Helping Machines to Understand Human Language Better

Natural language is ambiguous. Human beings can easily disambiguate the meaning of linguistic units such as words, phrases and sentences as they read or listen. However it is difficult for machines to do the same without explicit representations of syntax, semantic and discourse.

As a researcher in Natural Language Processing (NLP) at NTU, Professor Joty Shafiq is seeking to address this by giving explicit representations to different aspects of natural language such as its syntax (constituency and dependency parsing), semantic structures (named entities, semantic roles) and discourse structures (co-reference, coherence). NLP tools can then be built to parse natural language in terms of these representations in order to help machines to understand human language better.

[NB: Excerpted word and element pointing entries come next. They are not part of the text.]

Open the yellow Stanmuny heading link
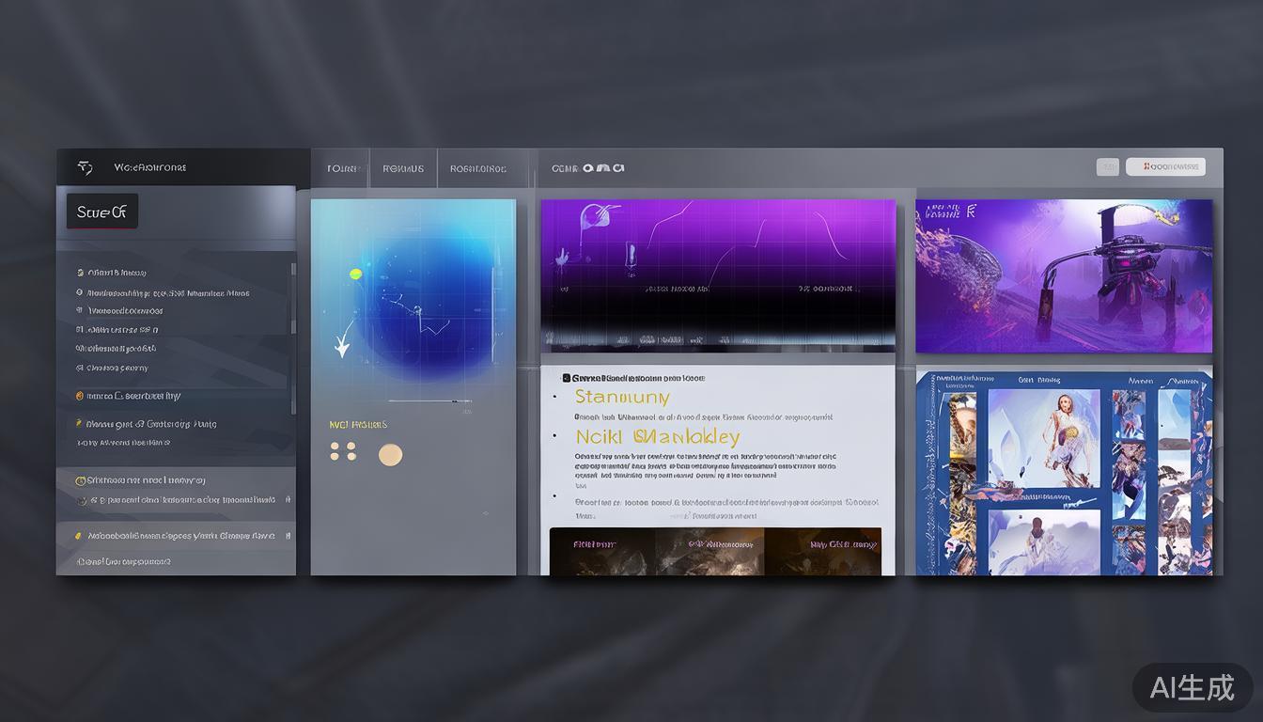 point(622,397)
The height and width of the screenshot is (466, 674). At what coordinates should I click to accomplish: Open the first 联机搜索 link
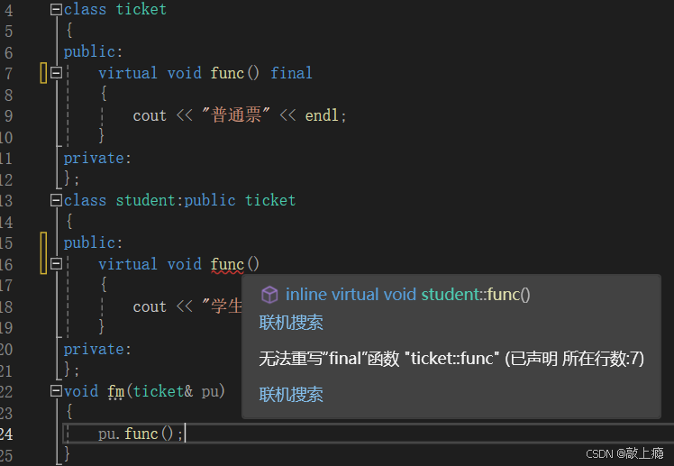pyautogui.click(x=291, y=323)
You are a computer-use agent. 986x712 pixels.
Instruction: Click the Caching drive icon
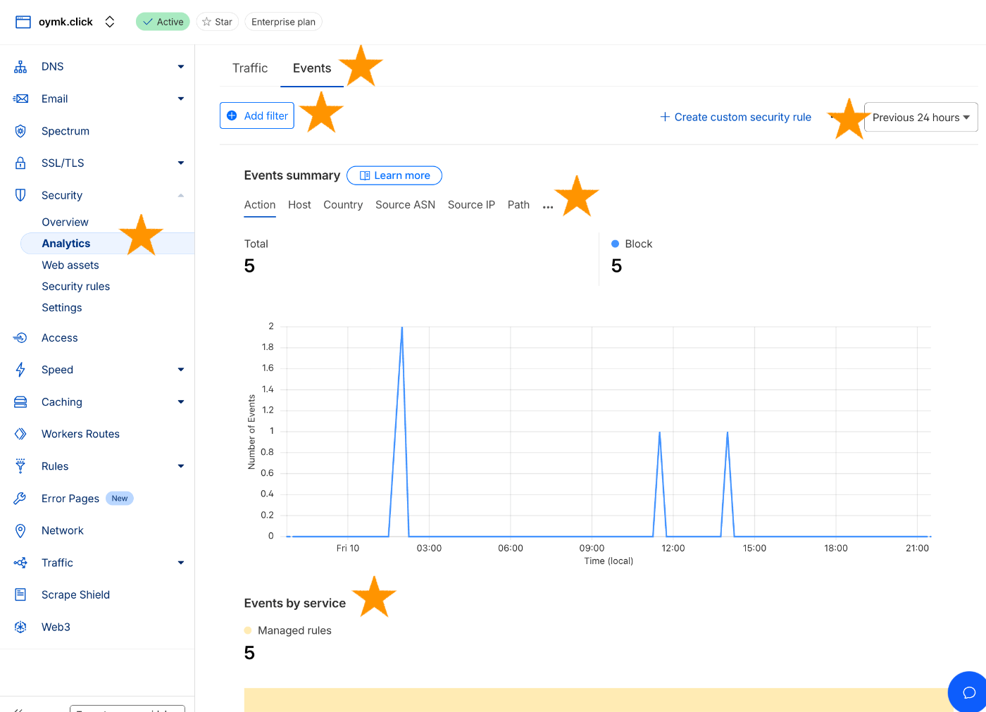pyautogui.click(x=20, y=402)
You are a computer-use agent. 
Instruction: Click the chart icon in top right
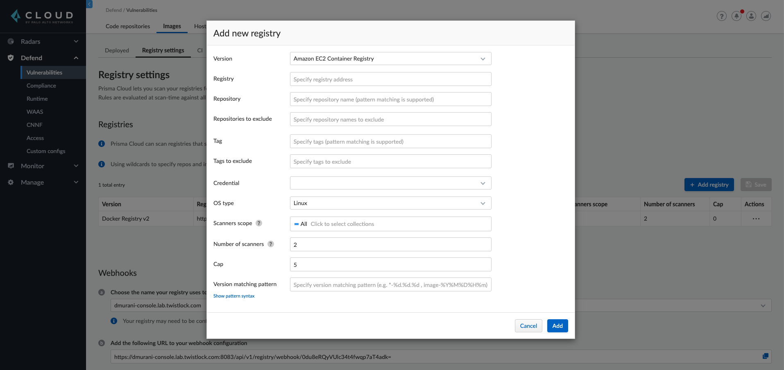[x=766, y=16]
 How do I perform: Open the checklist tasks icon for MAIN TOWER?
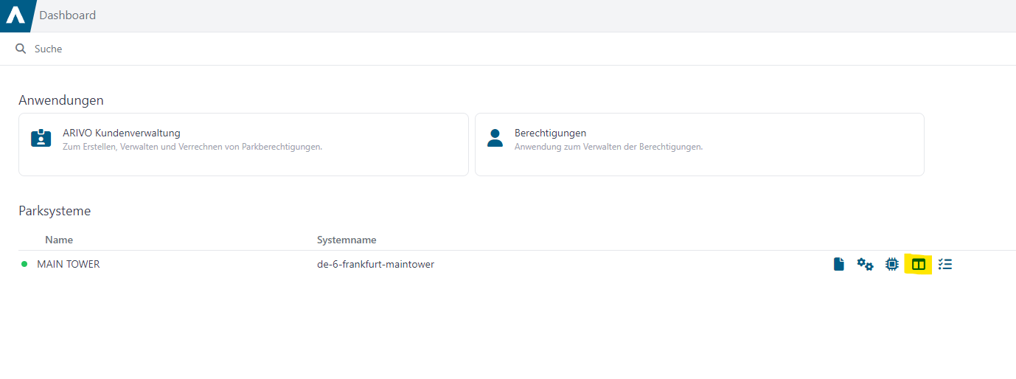(945, 264)
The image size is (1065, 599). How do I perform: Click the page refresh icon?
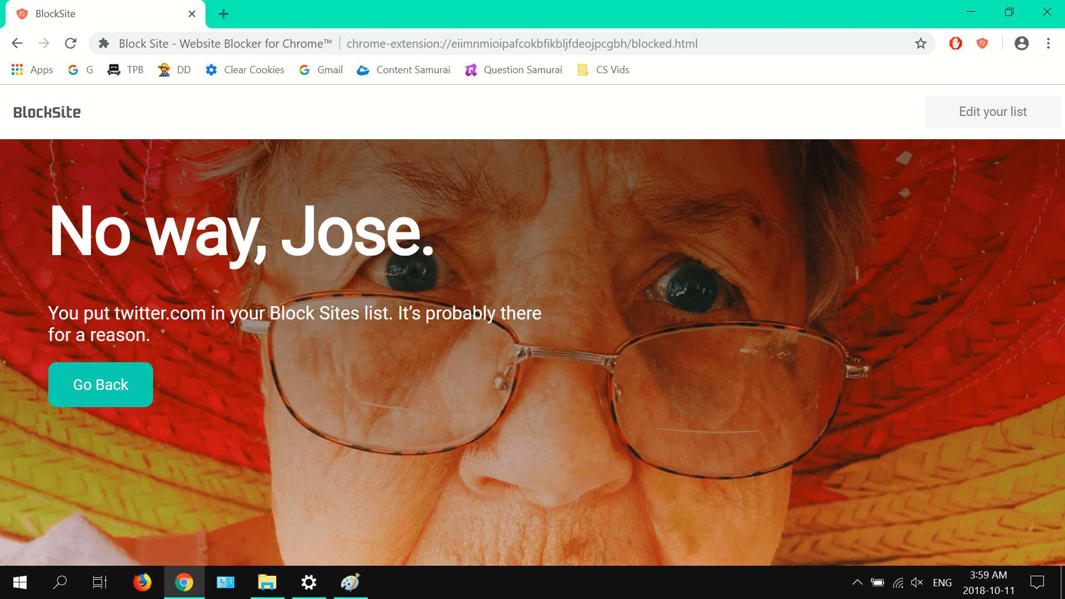coord(70,43)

Previously, researchers used statistical machine-learning methods to build such NLP tools. However, these methods required a lot of human effort and expense, and were not generalisable. They were also limited in their performance.

Applying neural network models
However like other fields of AI, NLP has gone through a deep-learning  tsunami with researchers now applying neural network models that require less human effort because the model learns automatically from the data.

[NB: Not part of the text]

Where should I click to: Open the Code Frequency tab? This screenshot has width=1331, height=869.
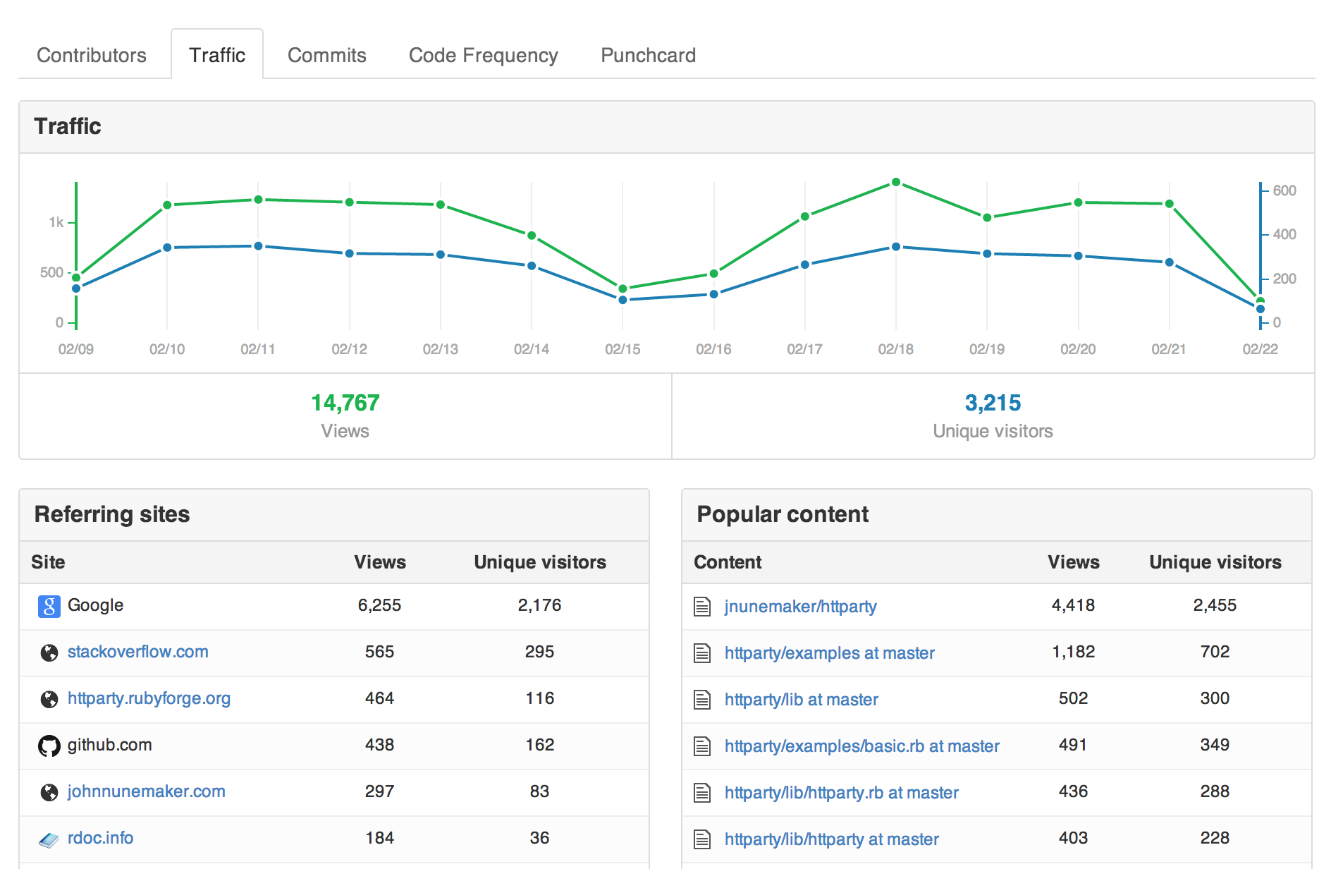(x=483, y=54)

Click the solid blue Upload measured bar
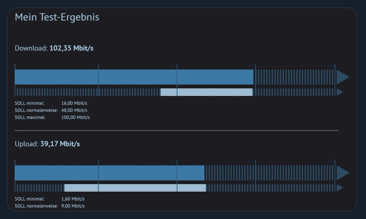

With the new NLP tools, Prof Joty is also looking to develop better end-user applications for machine translation, text summarisation, dialogue systems and sentiment analysis.  

For example, with the parsing tools, named entities can be used to build knowledge graphs that are used for search; and constituency and dependency trees can be used to understand syntactic dependencies in order to build sentiment analysis tools, and so on.

Alternatively, applications can also be built end-to-end using with neural (deep learning) methods that rely minimally on the NLP tools.

Diving into machine translation and multilingual and multimodal processing
One of the areas that Prof Joty is working on is the development of a new deep-learning architecture for machine translation – a huge industry that is worth about US$100 billion a year. Other aspects of machine translation that his lab is focusing on include data augmentation through diversification, unsupervised and semi-supervised neural machine translation to support low-resource languages like Malay, Nepali, Hindi, Sinhala and Tamil, word translation (cross-lingual embeddings) and discourse-based machine translation.

Another significant part of Prof Joty’s current research is in multilingual and multimodal processing. His team is interested in multilingual parsing tools (e.g. multilingual Named Entity Recognition) as well as multilingual applications in question answering, summarisation and natural language inference. He is also collaborating with the Vision group at NTU to build multimodal applications including image and video captioning models.

Recently, Prof Joty has also been looking into the security of AI systems as well as the robustness of NLP models to ensure that NLP tools and applications do not exhibit algorithmic bias and discriminate on the basis of factors such as gender, race or speaker.

“Language is a great creation and working to make machines understand language and generate language is fascinating,” said Prof Joty. “NLP methods directly impact humanity and commerce, and as NLP technologies reach human parity, we as researchers need to also think about its social impact.”